[Problem to solve] Skip the pictures. Transcribe exactly the lines from the line containing "Given: Disable rule" to the end of the listing.

[Data supplied]
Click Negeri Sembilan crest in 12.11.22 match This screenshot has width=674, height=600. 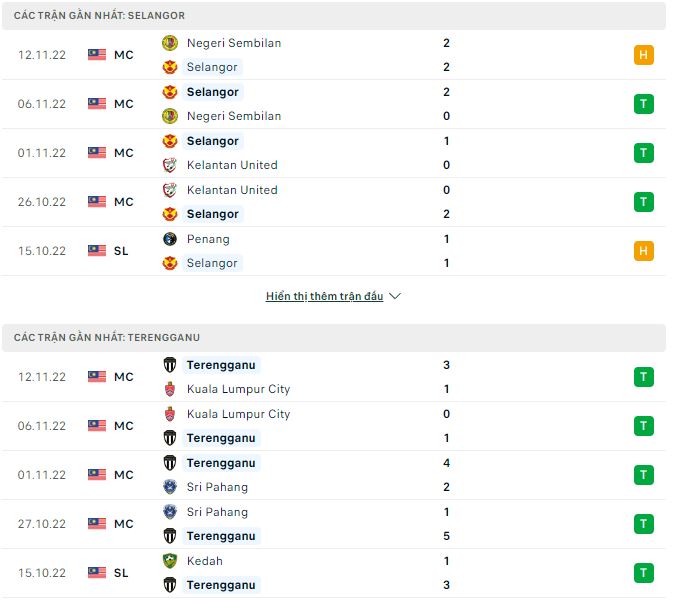(x=169, y=43)
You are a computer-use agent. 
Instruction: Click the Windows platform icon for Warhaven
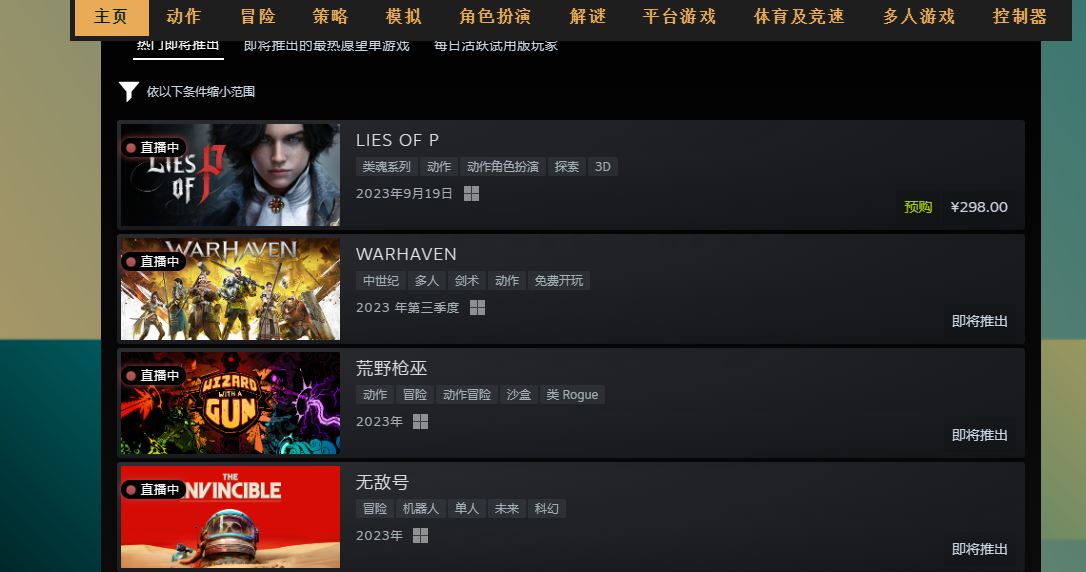click(x=477, y=307)
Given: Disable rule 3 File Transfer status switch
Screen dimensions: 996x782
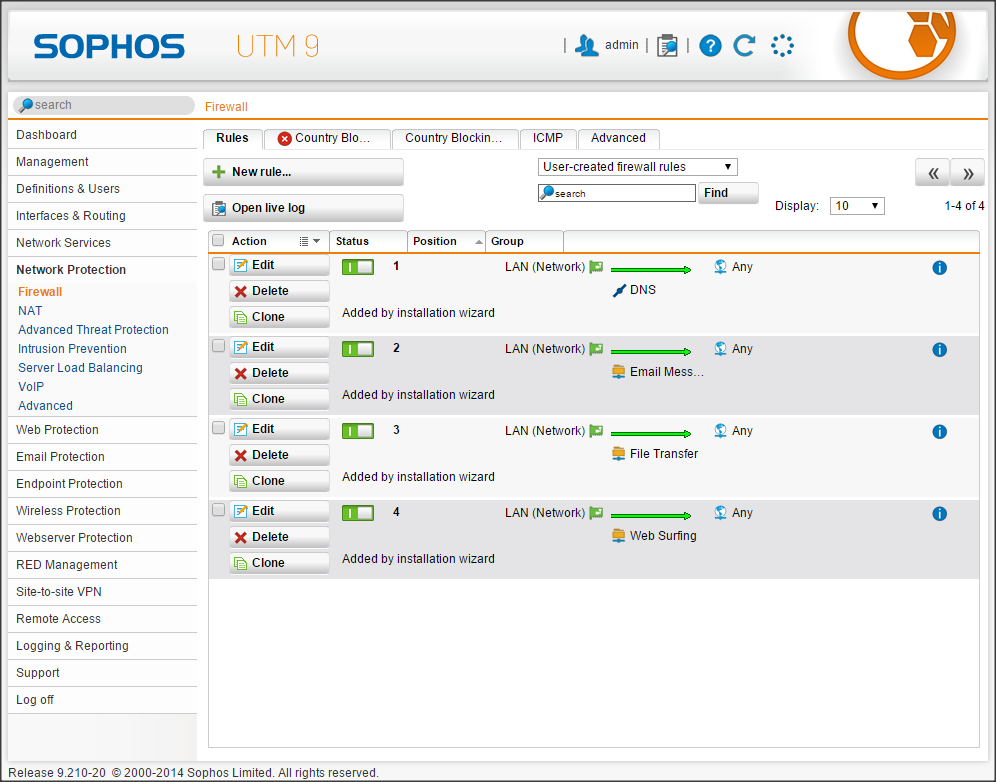Looking at the screenshot, I should [357, 431].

[Result of this exercise]
Given: Disable rule 3 File Transfer status switch
Screen dimensions: 996x782
Looking at the screenshot, I should [357, 431].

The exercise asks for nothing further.